13 firefighters killed in this year’s blazes
13 firefighters killed in this year’s blazes
7 August 2008
published by www.redding.com
USA — The presumed deaths of nine fire personnel in a fiery Tuesday night helicopter crash have increased to 13 the number of those whove died in Northern California battling blazes started in late June by a massive lightning storm.
But the tragedy of losing so many firefighters in so short a time is far from the largest loss of firefighters lives in any single wildfire.
One of the largest losses of wildland firefighters was in the Big Burn of 1910.
The blaze killed at least 78 firefighters and burned millions of acres in northern Idaho and western Montana, according to a 2007 report by the National Wildfire Coordinating Group.
Other fires in which large numbers of firefighters died, according to the report, were the following:
In 1949, 13 firefighters died during a sudden burnover in Montanas Mann Gulch.
In 1953, 15 firefighters were killed in a burnover, fighting the Rattlesnake Fire in the Mendocino National Forest.
In 1956, 11 firefighters were killed in the Inaja Fire in Southern California.
In 1994, 14 firefighters were overcome by wildfire near Glenwood Springs, Colo.
In 2003, eight Oregon firefighters died in a car crash while returning from a fire in Idaho, The Associated Press reported.
The nine still-unidentified firefighters presumed dead in Tuesdays crash joined a list of other firefighters who have died battling blazes in the north state.
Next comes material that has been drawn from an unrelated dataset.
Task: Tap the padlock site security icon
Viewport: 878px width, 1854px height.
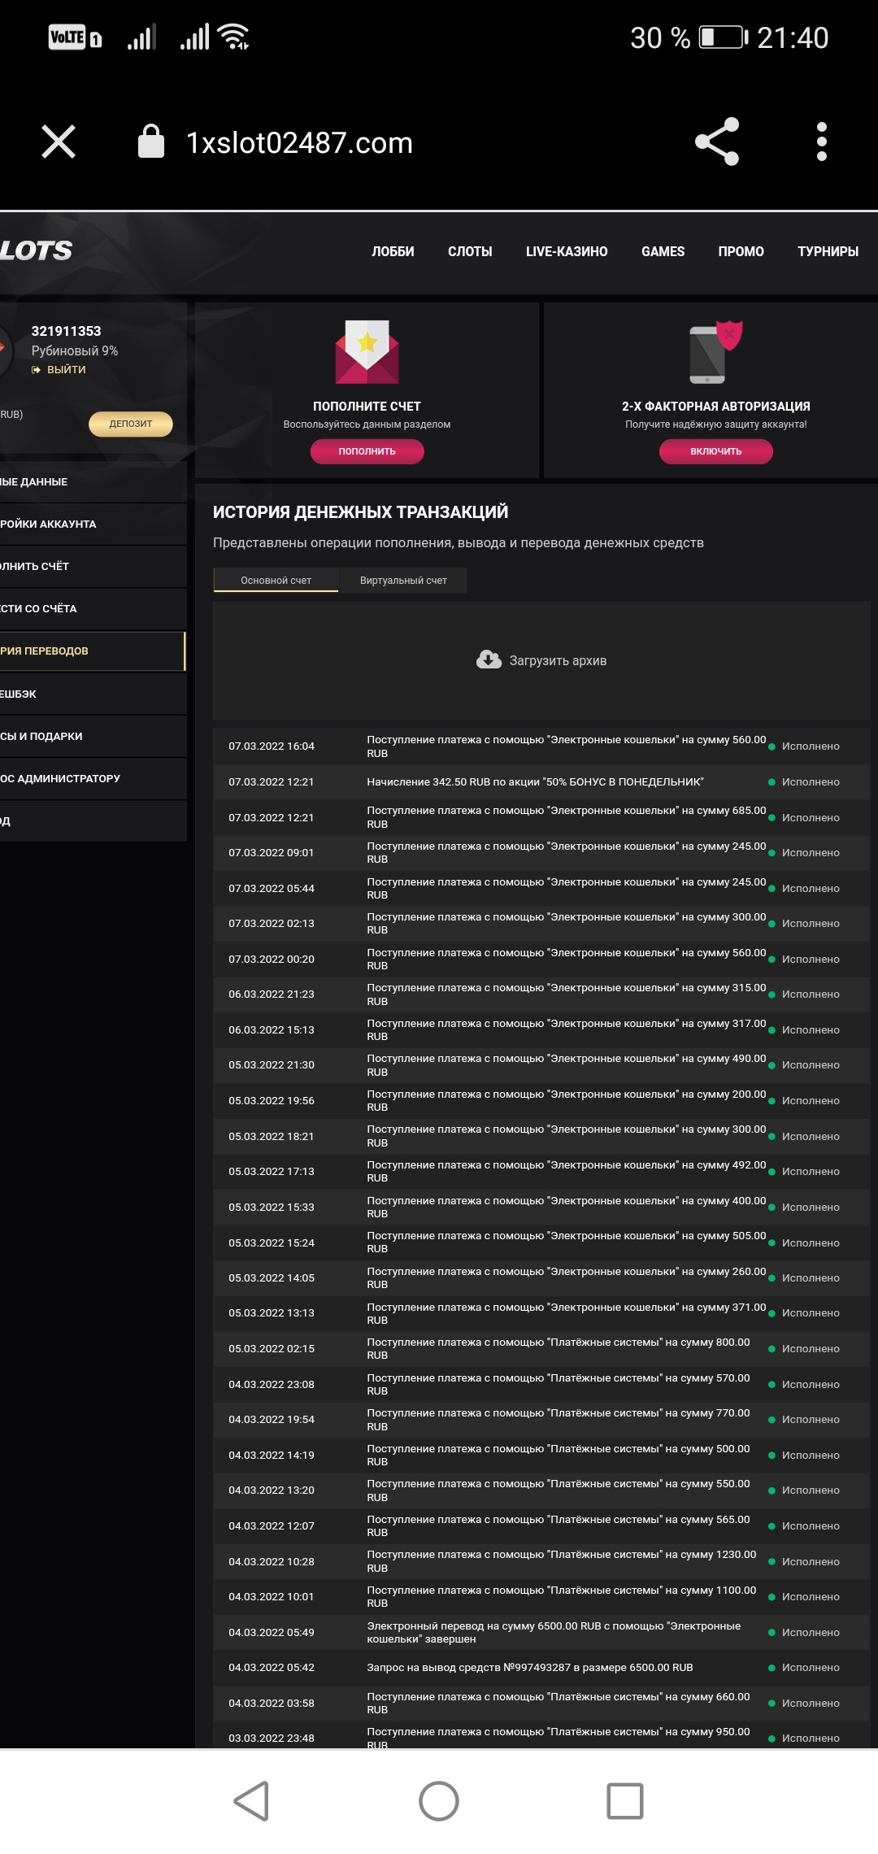Action: 151,142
They include the following:
Daniel Bruce Packer, 49, a seasoned fire chief from Lake Tapps, Wash., who was killed July 26 in Siskiyou County near Happy Camp when a fire burned over him during a scouting mission.
Andrew Jackson Palmer, 18, a rookie firefighter from Port Townsend, Wash., who was killed July 25 by a falling tree.
John Hermo, 33, an off-duty firefighter from Klamath Falls, Ore., who drowned in early July swimming across the Trinity River at Willow Creek near the Trinity and Humboldt county line.
Robert Roland, 63, a volunteer firefighter recruit with the Anderson Valley Fire Department near Napa, who died from a heart attack battling a blaze in Mendocino County, The Los Angeles Times reported.
The single largest mass of firefighter deaths in recent memory was on Sept. 11, 2001, when 340 died in the World Trade Center attack.